Al planear un tributo hacia mí, recientemente, mi familia les pidió a mis
amigos que compartieran historias que ilustraran lo mejor posible quién soy yo
como persona. Me sentí conmovido por todas ellas, pero especialmente por la
siguiente, compartida por mi amigo y doctor, Luis Tomatis, y contada por uno de
mis nietos durante la reunión:
“Mi abuelo y el Dr. Tomatis viajaron a Washington, D.C. a reunirse con el
Secretario de Salud a hablar acerca del incremento en la donación de órganos. El
día estaba cubierto de nieve. La seguridad era más estricta debido al 9–11 y no
era permitido estacionar alrededor de media milla de la oficina hacia donde ellos
se dirigían, y por lo tanto les tocó caminar hasta llegar al edificio. Entraron al
elevador en el lobby y muchos estaban comentando sobre el mal tiempo y de
cómo tuvieron que caminar en medio de la nevada. Una persona que estaba en el
elevador iba en su silla de ruedas eléctrica y, como todos hacían bromas acerca
del mal clima, él dijo que en semejantes nevadas su silla de ruedas debería tener
parabrisas con limpiaparabrisas.
Al salir del elevador, ya iban por el corredor cuando el abuelo se dirigió al
hombre en la silla de ruedas y observó que sus gafas todavía estaban mojadas
con la nieve derretida.

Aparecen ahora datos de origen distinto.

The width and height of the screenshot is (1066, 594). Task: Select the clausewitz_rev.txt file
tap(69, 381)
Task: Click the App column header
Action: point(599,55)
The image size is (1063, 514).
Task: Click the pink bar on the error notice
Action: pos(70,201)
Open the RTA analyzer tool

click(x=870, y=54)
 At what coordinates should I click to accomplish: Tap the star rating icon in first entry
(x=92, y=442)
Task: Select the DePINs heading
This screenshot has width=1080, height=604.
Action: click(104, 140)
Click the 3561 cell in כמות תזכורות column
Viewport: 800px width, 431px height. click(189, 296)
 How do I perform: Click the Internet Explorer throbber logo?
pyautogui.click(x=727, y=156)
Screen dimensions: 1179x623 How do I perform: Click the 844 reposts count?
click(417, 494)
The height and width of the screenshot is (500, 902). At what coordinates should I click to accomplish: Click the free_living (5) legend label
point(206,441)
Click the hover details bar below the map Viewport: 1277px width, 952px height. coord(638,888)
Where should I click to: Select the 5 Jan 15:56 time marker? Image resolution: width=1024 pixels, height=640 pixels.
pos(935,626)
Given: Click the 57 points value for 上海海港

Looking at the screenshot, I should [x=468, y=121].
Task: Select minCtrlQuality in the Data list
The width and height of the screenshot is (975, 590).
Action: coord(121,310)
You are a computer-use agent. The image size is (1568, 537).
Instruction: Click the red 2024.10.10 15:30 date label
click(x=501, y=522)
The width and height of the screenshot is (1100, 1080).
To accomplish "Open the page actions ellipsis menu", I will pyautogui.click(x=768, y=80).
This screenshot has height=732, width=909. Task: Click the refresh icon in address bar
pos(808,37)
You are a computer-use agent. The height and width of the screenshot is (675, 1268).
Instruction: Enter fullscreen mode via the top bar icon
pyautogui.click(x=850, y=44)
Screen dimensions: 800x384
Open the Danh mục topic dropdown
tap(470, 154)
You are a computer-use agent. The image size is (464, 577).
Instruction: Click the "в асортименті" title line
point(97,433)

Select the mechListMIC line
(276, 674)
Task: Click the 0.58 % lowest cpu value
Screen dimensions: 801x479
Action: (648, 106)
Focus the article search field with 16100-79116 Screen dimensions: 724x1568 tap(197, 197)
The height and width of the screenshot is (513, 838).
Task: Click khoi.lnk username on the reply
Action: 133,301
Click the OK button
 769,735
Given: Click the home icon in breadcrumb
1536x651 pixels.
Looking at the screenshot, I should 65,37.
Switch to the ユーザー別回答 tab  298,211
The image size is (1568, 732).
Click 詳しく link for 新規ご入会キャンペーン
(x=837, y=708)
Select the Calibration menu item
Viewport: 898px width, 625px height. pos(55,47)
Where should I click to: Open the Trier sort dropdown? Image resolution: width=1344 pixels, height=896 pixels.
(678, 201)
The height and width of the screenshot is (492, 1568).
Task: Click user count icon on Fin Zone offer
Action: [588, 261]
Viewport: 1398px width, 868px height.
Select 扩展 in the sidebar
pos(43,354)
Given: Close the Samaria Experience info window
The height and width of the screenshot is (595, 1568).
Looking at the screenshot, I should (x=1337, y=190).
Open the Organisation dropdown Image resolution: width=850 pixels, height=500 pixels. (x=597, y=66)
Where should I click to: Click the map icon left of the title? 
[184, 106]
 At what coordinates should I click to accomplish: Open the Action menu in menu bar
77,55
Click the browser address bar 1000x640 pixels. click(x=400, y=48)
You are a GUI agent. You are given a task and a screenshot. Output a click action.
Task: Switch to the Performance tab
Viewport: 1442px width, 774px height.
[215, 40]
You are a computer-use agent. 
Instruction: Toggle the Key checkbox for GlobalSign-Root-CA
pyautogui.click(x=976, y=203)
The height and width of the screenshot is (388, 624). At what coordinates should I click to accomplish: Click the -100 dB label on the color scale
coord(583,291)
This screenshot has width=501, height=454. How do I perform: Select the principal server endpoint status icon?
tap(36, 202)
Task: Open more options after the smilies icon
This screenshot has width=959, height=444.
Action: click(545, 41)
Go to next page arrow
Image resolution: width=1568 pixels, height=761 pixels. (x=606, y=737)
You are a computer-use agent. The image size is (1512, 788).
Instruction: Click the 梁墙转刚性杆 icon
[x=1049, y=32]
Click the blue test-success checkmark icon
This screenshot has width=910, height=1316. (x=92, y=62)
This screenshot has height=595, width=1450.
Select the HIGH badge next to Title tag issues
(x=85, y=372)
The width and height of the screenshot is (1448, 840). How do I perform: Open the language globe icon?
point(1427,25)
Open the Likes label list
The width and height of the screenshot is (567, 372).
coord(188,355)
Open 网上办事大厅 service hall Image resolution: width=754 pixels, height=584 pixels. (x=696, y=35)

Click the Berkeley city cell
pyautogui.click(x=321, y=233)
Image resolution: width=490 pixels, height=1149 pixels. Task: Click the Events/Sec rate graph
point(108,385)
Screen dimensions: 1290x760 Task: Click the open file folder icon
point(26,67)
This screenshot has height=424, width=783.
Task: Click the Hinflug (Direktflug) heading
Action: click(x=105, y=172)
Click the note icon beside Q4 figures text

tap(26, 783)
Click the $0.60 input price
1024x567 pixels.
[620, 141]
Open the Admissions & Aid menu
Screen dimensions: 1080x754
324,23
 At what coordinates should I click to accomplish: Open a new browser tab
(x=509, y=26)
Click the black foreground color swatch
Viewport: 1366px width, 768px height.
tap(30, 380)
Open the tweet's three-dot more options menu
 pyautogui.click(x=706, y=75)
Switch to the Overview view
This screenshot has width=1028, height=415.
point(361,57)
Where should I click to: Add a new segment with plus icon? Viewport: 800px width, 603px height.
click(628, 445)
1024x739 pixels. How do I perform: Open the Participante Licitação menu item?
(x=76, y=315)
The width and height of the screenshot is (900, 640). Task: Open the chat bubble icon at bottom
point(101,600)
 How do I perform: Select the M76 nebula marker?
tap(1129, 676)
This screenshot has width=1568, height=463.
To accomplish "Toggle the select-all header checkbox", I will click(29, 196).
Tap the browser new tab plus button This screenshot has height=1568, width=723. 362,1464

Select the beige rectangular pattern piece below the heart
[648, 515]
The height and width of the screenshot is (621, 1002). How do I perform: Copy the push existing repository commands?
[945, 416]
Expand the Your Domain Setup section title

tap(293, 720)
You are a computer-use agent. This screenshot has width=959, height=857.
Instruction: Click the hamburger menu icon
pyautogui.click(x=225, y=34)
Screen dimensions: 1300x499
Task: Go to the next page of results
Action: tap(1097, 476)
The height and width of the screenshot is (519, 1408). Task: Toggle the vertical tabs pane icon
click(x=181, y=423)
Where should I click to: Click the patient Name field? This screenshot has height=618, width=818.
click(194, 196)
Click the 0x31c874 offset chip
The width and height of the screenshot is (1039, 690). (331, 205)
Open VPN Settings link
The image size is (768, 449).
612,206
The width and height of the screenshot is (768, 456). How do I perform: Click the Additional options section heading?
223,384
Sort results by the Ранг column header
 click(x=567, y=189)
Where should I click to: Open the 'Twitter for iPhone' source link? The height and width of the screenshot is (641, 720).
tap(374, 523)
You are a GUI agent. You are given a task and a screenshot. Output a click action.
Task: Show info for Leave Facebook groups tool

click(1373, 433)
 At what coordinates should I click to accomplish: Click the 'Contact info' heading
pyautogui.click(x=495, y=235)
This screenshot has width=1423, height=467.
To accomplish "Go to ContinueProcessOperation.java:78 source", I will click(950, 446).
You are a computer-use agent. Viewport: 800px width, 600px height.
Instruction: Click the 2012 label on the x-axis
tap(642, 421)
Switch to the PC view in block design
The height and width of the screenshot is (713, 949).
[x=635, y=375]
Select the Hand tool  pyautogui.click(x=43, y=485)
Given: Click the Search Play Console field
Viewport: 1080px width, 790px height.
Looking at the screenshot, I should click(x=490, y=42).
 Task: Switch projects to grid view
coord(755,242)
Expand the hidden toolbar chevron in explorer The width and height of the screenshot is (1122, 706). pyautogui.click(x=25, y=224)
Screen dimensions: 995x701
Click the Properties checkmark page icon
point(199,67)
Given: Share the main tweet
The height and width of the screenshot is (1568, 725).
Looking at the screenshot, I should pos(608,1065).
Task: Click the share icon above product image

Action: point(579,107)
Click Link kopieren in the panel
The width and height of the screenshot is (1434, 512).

Al darse cuenta de que el hombre era cuadripléjico y que
no podía quitarse sus gafas, el abuelo se ofreció a limpiárselas. Sacó su pañuelo
de su bolsillo y le secó con cuidado las gafas. Luego se las puso de nuevo al
hombre, y con su dedo índice presionó con cuidado sobre ellas para asegurarse
de que estuvieran en su lugar. ‘¿Así están bien?’, le preguntó mi abuelo, a lo cual
este hombre paralítico en la silla de ruedas respondió: ‘Sí, gracias’.
El Dr. Tomatis anotó después: ‘Ahí estaba yo, un médico, y además teníamos
una persona de seguridad con nosotros, y sin embargo, jamás nos dimos cuenta
de que el hombre era cuadripléjico, ni se nos ocurrió que pudiera estar
necesitando ayuda, ni se la ofrecimos. Rich, no solo notó rápidamente el dilema
de esta persona, sino que, de una manera amorosa, se dispuso a ayudar a este ser
en necesidad’”.
He sido bendecido con el amor hacia la gente y sé que ver lo mejor que hay en
los demás y reconocerlos como hijos de Dios y como individuos únicos. Creer
en ellos ha sido la clave del éxito de Amway. Y además, creo en el éxito de las
familias, de nuestro país de nuestras comunidades ¡y de la vida misma!
Te dejaré con dos frases que han sido la clave de mi éxito: “¡Sé un
enriquecedor de vidas!” y “¡Tú puedes hacerlo!”.